I will be working on rebuilding this MultiAssayExperiment object with newer data from the CCLE portal. You can find the code at: https://github.com/waldronlab/MultiAssayExperiment-CCLE

Best regards, Marcel

jason-weirather commented 7 years ago

Thanks for looking into this Marcel @LiNk-NY. I look forward to seeing your examples of how to use metadata. It seems the underlying issue of extraneous data being carried along after slicing remains, and I may suggest that prefixing private variables/slots with something like '.' may make those stand out better as intended internal use only. A similar practice is done in python and it seems like its made use of in the R community too.

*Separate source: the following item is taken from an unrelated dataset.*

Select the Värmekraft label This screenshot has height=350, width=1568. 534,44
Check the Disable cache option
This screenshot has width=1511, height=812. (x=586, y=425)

https://stackoverflow.com/questions/10755509/public-and-private-slots-in-r

Thank you!

Jason

lwaldron commented 7 years ago

I'm not sure where to cite this, but in Bioconductor data classes - at least core classes, @ slots are never intended for direct access by users. The APIs are designed around methods that access slots in the intended ways. There are a few examples of Bioc data structures that use .-prefixed slot names, but not many. In that terminology, I would say Bioconductor slots are always "private". "Public" slots would be indicated by an accessor function of the same name that return the contents of that slot.

lwaldron commented 7 years ago

(And I agree that more examples of how to use the RaggedExperiment assay metadata will be helpful.)